Sanctuaire de Rhinocéros de Khama
"Lia a chuchoté « là » et j'ai passé une bonne minute à fixer le mauvais rocher gris avant que le rocher ne tourne la tête."
La plupart des histoires de faune du Botswana se déroulent dans les grandes étendues sauvages et humides du nord — l’Okavango, Chobe, les pans du Kalahari. Le Sanctuaire de Rhinocéros de Khama est l’exception tranquille, posé au centre sec du pays près de Serowe, la ville ancestrale de la famille Khama, et il existe non par décret gouvernemental ni fondation étrangère, mais parce que la communauté locale a décidé en 1992 que les rhinocéros n’allaient pas disparaître sous sa garde. Le braconnage les avait presque effacés du Botswana. Les villageois ont clôturé une étendue de savane sableuse autour du pan de Serwe, ramené des animaux et commencé à les protéger. Nous sommes venus en attendant un modeste détour et avons trouvé un endroit que je recommande aux gens depuis.
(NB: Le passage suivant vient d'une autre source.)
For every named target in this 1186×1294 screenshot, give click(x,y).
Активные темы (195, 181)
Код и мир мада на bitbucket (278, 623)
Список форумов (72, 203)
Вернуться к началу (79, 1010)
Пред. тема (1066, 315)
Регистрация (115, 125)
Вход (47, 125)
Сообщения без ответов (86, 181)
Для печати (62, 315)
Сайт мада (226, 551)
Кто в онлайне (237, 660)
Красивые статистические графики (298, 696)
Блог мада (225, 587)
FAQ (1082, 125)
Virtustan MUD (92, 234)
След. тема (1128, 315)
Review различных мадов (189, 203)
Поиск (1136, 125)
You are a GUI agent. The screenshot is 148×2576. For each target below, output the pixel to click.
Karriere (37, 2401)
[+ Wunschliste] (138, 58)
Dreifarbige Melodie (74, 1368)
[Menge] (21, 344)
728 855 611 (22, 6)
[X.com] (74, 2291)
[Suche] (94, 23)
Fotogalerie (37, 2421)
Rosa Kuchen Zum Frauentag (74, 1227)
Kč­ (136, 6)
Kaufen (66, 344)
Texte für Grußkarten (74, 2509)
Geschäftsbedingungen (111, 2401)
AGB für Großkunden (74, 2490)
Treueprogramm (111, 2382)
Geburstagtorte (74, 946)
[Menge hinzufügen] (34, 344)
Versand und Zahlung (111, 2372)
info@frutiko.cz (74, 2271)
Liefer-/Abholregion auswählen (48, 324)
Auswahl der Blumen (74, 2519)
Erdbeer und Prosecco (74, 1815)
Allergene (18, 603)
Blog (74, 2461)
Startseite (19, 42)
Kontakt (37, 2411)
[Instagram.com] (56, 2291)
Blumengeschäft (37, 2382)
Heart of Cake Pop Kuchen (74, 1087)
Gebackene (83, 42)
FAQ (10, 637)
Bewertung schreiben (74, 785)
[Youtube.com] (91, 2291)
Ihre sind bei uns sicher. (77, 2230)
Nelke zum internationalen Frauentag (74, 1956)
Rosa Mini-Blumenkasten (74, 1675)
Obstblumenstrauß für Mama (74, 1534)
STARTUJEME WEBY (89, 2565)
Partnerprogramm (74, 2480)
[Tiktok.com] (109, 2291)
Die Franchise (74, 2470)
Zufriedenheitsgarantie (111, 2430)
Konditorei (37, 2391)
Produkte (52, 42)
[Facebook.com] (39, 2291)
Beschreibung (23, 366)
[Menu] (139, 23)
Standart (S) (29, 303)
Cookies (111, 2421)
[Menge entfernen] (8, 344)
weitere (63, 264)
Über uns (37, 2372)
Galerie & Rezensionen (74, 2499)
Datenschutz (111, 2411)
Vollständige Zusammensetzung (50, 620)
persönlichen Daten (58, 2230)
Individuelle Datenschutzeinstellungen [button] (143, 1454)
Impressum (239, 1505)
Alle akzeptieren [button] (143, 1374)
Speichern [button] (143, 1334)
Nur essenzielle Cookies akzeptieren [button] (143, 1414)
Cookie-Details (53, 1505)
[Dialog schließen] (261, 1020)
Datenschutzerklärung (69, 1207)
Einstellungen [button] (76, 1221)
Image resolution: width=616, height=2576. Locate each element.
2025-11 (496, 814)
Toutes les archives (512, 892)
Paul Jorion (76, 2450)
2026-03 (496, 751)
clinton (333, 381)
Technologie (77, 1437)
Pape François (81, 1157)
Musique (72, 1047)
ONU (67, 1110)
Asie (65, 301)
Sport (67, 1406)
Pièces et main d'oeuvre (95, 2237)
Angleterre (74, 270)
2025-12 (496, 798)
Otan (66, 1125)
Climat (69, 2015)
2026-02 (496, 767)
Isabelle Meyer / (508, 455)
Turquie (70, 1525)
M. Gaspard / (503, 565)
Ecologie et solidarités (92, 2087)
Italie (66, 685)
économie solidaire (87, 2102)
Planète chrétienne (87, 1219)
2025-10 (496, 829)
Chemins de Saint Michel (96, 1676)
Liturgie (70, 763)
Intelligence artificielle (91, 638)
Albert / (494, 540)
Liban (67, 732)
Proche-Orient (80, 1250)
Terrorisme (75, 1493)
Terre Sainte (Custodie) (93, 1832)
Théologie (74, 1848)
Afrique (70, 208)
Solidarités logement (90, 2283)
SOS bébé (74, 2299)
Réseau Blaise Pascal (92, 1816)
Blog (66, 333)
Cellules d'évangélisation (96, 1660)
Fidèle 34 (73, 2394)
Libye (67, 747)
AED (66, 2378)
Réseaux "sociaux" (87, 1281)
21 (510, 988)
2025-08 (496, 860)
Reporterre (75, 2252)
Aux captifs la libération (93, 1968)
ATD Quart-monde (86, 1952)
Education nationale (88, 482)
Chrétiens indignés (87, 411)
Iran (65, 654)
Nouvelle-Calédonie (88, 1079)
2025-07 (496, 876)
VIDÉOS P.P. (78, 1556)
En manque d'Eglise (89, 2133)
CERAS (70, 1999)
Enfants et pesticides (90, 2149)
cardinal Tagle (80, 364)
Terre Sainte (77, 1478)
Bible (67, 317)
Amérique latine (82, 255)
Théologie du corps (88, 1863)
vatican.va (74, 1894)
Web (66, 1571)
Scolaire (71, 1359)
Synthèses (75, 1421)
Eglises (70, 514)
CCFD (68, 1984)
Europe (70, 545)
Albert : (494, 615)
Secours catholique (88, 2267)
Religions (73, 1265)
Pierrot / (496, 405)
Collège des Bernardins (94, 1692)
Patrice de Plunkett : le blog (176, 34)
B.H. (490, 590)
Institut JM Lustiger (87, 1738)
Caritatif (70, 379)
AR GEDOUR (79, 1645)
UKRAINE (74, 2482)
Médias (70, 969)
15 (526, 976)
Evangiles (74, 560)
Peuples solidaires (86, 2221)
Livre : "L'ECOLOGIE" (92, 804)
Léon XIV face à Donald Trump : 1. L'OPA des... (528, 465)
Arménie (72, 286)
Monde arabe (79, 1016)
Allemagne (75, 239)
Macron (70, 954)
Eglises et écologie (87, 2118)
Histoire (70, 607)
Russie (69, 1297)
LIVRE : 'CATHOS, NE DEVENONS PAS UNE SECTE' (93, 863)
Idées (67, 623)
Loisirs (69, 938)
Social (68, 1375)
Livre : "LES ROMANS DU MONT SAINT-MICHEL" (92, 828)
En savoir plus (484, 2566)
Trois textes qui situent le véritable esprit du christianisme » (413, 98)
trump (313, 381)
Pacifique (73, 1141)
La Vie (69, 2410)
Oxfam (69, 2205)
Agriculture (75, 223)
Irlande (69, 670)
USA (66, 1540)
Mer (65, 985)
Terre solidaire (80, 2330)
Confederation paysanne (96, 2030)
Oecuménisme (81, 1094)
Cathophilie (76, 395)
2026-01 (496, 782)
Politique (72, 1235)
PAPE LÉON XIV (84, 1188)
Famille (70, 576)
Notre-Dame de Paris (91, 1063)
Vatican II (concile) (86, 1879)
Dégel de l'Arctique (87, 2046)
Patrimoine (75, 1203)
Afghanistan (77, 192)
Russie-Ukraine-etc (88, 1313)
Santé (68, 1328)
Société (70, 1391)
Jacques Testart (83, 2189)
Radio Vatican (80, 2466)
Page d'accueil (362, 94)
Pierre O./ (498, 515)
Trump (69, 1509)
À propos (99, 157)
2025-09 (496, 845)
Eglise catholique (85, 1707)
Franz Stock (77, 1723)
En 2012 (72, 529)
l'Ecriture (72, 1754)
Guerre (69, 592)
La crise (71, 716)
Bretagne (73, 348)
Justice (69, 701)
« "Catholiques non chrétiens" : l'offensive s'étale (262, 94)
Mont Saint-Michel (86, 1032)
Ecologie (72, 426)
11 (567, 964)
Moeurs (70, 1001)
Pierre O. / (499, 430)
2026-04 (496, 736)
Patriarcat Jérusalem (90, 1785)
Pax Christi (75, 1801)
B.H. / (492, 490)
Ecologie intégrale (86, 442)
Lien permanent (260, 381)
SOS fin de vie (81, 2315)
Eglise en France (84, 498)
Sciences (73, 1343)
Un sanctuaire que le village a bâti
Le sanctuaire couvre quelques milliers d’hectares de savane sableuse du Kalahari — herbe pâle, bois de mokongwa et d’acacia, l’étendue blanche et crayeuse du pan de Serwe en son cœur. Il est assez petit pour parcourir les boucles en autonomie en un après-midi, ce que nous avons fait dans un pick-up de location poussiéreux, Lia naviguant sur une carte photocopiée qui ne ressemblait que vaguement aux pistes réelles. L’enjeu du lieu, c’est le rhinocéros, le blanc comme le plus rare et plus nerveux noir, et les guides à l’entrée vous diront honnêtement que les observations demandent de la patience. Nous avons rampé pendant une heure sans rien voir d’autre que des impalas et une girafe à l’air ennuyé avant de les trouver.
Quand ce fut le cas, c’étaient quatre rhinocéros blancs au bord du pan dans la lumière dorée de fin de journée, une mère et son petit parmi eux, broutant avec la masse tranquille d’animaux qui n’ont rien à prouver. Il y a une immobilité particulière chez un rhinocéros. Il est énorme, ancien et totalement indifférent à vous, et en en regardant un mâcher l’herbe haute tandis que le petit suivait son flanc, j’ai ressenti le poids précis du fait que cet animal n’est là que parce que quelques centaines de personnes ont refusé qu’il ne le soit pas.

Dormir dans la savane sableuse
Nous avons passé la nuit au campement du sanctuaire, géré par le même fonds communautaire qui réinvestit ses recettes directement dans le projet et les villages alentour — la version la plus propre d’économie de la conservation que j’aie rencontrée. Le bloc sanitaire était impeccable, le bois de feu était vendu par un adolescent qui m’a fait un exposé sur les mérites du mokongwa pour une combustion lente, et au coucher du soleil la température a chuté comme elle ne le fait qu’en terre sèche, vite et fort.
Après la nuit tombée, le lieu est devenu un autre animal. Assis près du feu, nous écoutions les chacals s’élancer quelque part sur le pan, et une hyène brune — timide, hirsute, différente de ses cousines tachetées du nord — a traversé le bord de la lueur du feu sans rompre l’allure. Au matin, nous avons refait les boucles avec le café refroidissant dans le porte-gobelet et trouvé des zèbres, des gnous et une autruche solitaire courant à toute allure pour une raison qu’aucun de nous n’a su déterminer. Les rhinocéros étaient le gros titre, mais la vraie leçon du sanctuaire est plus discrète : la conservation menée par les gens qui vivent à côté des animaux peut tout simplement fonctionner, sans drame, depuis trente ans et plus.

Quand y aller : la saison sèche de mai à septembre, quand l’herbe s’amincit et que les animaux se concentrent autour du pan et des points d’eau, rendant les observations bien plus probables. Il coupe à la perfection le long trajet entre Gaborone et les parcs du nord — traitez-le comme une destination, pas seulement une halte, et accordez-lui une nuit entière.